(Available data Opens)

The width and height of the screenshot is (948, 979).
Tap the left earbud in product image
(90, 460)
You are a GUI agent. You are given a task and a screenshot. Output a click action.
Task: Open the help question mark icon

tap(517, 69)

(Available data Closes)

Instructions for the task>
Find and count the lines of the data that include the string "screenshot", and report that figure by itself.

Answer to this problem>
2